Il documentario HBO è un ritratto garbato ma per nulla edulcorato di una famiglia hollywoodiana, di una dinastia talentuosa e problematica. È un rapporto tra madre e figlia che in superficie può sembrare molto aderente al cliché da star californiana, ma che piano piano si mostra in profondità
Anche senza la commozione provocata dalla morte ravvicinata di Carrie Fisher e Debbie Reynolds, bisognerebbe considerare Bright Lights (il documentario che le riguarda e che è andato in onda su Sky Cinema e su Sky Arte e ora disponibile su Sky On Demand) un gioiello inestimabile. Capita di rado che due grandi star hollywoodiane si aprano così tanto, si mostrino senza filtri e senza finzioni da dive, e se a farlo sono due personalità così imponenti come Fisher e Reynolds, figlia e madre diversissime eppure così evidentemente “connesse”, il risultato è di rara forza narrativa e soprattutto di rarissima verità.
Debbie Reynolds è stata la diva, la grande star vecchia scuola che non si mostra mai senza trucco o con i capelli in disordine, che fino a un attimo prima è sofferente, confusa, spaesata a causa degli acciacchi dell’età, e che pochi minuti dopo ringrazia con la solita perfetta maestria la platea dei SAG Awards per il Lifetime Achievement. Carrie Fisher, invece, è stata Carrie Fisher anche in Bright Lights. Fragile, sarcastica, corrosiva, sincera. Ha raccontato la sua vita tumultuosa, le scelte sbagliate, le droghe, il rapporto difficile con i genitori, il disturbo bipolare, con una sincerità così leggera e spontanea da trasformare anche i momenti più drammatici in attimi di poesia pura. Il documentario HBO è un ritratto garbato ma per nulla edulcorato di una famiglia hollywoodiana, di una dinastia talentuosa e problematica. È un rapporto tra madre e figlia che in superficie può sembrare molto aderente al cliché da star californiana, ma che piano piano si mostra in profondità, svelando gli strati nascosti di dinamiche familiari che solo un racconto sincero e genuino come quello di Bright Lights avrebbe potuto mostrare.

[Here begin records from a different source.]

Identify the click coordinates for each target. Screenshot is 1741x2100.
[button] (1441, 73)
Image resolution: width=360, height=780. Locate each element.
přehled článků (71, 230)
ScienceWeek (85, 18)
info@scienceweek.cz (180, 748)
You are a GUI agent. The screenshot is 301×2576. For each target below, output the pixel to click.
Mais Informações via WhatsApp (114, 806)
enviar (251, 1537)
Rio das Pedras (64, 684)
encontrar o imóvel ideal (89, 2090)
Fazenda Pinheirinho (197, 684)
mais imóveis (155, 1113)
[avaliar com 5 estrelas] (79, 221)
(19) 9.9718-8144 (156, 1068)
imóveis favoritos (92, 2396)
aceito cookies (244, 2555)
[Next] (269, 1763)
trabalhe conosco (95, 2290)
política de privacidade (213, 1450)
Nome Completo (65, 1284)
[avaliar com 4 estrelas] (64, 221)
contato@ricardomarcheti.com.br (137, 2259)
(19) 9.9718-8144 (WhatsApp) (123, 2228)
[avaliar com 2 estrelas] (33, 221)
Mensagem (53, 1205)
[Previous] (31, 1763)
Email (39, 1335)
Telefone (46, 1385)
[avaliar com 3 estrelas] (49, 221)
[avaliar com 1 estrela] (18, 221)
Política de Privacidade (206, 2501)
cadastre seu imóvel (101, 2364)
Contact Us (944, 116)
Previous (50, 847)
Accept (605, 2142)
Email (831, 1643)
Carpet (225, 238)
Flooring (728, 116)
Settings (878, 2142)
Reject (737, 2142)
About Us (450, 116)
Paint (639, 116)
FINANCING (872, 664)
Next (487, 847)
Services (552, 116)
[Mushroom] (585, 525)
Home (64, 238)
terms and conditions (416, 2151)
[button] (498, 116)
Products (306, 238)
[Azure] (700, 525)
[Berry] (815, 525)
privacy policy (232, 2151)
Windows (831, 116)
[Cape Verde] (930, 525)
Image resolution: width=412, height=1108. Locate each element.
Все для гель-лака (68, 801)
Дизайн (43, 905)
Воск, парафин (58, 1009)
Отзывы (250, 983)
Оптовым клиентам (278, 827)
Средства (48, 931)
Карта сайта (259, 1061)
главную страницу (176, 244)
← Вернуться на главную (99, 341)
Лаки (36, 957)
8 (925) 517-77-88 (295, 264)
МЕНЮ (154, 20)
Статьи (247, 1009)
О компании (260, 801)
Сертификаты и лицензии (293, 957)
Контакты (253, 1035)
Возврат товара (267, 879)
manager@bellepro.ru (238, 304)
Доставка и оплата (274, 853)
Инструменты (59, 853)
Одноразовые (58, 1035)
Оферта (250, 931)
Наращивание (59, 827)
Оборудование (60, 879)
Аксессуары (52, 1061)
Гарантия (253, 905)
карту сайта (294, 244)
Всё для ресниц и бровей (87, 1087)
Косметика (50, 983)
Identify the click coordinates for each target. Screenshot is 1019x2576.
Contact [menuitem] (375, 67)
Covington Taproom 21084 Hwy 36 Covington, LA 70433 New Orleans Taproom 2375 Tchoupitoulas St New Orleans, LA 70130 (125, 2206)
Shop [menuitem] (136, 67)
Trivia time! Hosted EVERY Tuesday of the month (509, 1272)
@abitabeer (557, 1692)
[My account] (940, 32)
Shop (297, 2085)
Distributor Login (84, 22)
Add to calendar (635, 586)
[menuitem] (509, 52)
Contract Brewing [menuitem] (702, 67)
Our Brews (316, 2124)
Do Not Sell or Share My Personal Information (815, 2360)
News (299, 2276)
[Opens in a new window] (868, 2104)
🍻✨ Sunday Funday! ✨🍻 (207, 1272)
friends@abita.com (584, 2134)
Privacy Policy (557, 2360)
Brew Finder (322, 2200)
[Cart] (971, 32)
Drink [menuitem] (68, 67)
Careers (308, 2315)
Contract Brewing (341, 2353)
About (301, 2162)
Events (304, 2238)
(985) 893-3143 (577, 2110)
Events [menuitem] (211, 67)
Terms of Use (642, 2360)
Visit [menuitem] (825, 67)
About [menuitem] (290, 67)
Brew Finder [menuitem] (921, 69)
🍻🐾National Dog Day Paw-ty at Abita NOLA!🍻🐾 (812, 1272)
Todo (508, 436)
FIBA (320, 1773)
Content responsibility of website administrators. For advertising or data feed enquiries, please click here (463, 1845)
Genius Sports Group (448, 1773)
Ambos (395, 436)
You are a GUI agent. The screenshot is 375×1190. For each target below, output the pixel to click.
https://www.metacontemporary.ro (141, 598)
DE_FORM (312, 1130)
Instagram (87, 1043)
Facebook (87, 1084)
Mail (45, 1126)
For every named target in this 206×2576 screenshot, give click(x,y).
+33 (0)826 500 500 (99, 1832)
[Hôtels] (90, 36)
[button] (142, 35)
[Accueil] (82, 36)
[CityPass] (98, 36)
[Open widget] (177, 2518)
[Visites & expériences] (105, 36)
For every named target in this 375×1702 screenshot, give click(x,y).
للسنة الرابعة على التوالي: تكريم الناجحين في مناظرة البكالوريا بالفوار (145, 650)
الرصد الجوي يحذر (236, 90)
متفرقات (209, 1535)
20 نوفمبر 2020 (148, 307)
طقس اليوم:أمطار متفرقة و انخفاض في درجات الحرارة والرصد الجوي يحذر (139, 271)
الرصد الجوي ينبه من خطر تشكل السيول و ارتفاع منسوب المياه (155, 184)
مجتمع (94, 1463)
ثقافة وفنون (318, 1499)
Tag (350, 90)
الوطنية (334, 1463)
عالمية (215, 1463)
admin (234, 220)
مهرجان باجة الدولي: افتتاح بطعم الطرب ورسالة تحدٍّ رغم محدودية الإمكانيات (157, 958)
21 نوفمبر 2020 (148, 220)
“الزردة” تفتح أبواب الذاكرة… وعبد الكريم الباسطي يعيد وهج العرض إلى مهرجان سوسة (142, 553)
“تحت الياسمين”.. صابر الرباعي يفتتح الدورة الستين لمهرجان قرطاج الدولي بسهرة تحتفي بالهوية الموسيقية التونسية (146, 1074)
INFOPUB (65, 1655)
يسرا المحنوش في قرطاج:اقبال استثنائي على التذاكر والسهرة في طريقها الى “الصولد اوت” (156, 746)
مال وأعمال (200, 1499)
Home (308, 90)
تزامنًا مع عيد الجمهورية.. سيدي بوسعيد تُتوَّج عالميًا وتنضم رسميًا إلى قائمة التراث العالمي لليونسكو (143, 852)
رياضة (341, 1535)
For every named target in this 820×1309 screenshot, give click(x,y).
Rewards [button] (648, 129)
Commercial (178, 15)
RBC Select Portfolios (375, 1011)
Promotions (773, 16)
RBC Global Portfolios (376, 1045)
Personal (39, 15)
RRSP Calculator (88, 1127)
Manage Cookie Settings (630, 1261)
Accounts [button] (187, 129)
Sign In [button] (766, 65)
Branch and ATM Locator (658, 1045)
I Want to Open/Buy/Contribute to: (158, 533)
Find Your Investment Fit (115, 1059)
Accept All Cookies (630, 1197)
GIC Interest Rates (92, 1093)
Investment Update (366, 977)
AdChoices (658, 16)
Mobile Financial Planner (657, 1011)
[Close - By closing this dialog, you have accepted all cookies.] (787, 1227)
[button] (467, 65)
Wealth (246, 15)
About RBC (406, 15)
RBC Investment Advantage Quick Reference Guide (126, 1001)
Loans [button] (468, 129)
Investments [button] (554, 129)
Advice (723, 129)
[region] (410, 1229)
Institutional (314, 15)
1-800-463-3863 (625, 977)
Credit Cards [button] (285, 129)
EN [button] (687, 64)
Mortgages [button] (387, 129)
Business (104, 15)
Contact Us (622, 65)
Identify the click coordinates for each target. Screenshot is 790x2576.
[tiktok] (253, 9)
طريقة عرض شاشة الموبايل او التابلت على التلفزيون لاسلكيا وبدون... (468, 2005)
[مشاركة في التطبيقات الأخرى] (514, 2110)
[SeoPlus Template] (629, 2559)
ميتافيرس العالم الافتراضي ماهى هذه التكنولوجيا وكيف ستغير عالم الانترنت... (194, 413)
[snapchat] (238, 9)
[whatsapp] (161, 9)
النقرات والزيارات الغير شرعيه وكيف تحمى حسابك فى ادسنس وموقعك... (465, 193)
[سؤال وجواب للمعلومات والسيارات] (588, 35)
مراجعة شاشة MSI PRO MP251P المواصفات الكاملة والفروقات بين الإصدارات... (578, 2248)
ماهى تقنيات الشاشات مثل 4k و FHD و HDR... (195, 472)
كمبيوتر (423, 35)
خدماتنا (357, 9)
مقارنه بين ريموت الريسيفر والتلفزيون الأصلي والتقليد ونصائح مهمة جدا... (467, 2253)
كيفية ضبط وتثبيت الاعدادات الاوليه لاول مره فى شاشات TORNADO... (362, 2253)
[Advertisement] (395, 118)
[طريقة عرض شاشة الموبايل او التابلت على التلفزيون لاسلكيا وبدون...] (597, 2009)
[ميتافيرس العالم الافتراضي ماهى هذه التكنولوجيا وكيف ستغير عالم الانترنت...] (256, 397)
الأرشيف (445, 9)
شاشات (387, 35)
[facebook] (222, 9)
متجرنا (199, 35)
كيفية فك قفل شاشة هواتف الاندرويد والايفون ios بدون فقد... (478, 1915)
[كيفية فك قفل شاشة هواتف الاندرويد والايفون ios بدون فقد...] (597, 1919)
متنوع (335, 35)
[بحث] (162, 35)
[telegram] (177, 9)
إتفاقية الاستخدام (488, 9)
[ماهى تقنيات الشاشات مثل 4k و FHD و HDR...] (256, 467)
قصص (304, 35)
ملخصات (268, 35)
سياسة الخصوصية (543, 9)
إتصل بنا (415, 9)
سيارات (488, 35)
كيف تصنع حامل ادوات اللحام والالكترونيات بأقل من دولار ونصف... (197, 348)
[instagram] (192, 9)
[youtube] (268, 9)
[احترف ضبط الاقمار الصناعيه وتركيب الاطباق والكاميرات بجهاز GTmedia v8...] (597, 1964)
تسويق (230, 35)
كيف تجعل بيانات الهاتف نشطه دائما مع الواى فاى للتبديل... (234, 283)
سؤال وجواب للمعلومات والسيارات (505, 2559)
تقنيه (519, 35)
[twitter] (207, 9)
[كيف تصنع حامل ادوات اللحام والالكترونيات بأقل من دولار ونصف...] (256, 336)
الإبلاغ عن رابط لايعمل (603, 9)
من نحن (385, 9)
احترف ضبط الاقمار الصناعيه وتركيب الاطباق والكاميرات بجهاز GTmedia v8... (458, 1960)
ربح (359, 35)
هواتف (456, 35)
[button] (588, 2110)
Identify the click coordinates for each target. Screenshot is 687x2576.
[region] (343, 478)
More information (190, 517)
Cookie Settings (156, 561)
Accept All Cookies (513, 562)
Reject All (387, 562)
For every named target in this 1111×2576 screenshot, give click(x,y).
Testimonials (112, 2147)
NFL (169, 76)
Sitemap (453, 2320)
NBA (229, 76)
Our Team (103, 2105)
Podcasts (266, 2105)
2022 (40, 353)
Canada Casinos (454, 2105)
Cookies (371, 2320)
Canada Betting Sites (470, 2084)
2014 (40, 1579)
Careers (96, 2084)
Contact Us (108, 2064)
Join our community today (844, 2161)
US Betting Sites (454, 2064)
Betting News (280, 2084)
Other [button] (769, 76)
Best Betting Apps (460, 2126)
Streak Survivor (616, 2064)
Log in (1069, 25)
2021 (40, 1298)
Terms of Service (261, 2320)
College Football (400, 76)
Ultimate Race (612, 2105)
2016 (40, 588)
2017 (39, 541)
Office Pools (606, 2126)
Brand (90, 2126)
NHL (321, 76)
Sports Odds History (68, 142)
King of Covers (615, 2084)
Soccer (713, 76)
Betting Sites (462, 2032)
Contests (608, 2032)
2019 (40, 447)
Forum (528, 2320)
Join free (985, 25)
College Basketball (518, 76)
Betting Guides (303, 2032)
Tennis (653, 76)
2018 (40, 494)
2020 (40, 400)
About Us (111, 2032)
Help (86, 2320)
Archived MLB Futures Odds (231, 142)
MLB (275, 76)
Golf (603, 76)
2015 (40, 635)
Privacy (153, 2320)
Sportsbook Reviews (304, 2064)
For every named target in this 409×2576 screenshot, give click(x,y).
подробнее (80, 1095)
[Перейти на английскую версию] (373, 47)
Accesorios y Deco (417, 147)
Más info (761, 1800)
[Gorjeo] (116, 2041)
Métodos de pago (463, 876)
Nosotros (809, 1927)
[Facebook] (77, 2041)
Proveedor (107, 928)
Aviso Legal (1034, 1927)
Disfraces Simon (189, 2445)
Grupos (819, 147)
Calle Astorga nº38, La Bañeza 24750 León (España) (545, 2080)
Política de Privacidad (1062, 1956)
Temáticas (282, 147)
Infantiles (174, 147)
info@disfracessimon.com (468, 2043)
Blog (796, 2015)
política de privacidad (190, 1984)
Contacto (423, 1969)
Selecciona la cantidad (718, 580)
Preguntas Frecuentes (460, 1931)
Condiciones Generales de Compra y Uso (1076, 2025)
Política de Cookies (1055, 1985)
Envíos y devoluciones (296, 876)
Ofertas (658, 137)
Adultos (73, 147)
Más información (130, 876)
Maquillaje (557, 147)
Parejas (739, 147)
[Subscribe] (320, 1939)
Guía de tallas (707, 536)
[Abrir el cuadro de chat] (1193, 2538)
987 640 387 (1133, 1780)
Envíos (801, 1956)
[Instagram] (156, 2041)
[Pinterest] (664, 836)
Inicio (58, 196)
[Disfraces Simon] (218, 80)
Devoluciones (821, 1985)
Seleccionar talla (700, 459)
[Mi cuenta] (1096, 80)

Carrie si è trasformata, da figlia ribelle e tossicodipente quale era, in amorevole angelo custode della diva Debbie, con i ruoli che sembrano invertirsi in maniera poco naturale ma che invece sono inediti, visto che la Reynolds non è certo stata una madre presente o troppo amorevole, alle prese con una carriera lunghissima e ricca di soddisfazioni. La figlia lo sa e non lo nasconde (a se stessa o alla telecamera), ma sa anche quando è il momento di andare oltre, di spazzare via la polvere tossica che quasi sessant’anni di vita hollyoodiana ha fatto in modo che si sedimentasse sulla loro vita. Sa che è il momento di unirsi, e non solo all’apparenza, quasi come se sentisse che la fine è vicina per entrambe. Il rapporto tra Fisher e Reynolds è viscerale, onesto, sfrontato. La figlia senza filtri e la madre diva alternano una delicatissima danza a momenti di intenso confronto intellettuale e sentimentale. È un passo a due da grande musical della Hollywood dei tempi d’oro che si unisce a un duello con le spade laser di Guerre Stellari e fa nascere, inaspettatamente, un ritratto bellissimo di due donne vere, capaci (più Carrie che Debbie) di mettere da parte le sovrastrutture e i cliché e aprirsi al mondo.
Bright Lights è un raro esempio di come un documentario su una grande star può essere anche altro rispetto al solito ritratto agiografico. È trionfo e miseria, è successo e sconfitta, è forza e debolezza. E il fatto che Debbie Reynolds e Carrie Fisher non ci siano più e che siano morte a distanza di 24 ore l’una dall’altra, serve solo a rendere il tutto ancora più commovente, ma non a modificare in alcun modo le personalità di due grandi donne e la loro capacità rara di mostrarsi emotivamente nude di fronte al pubblico.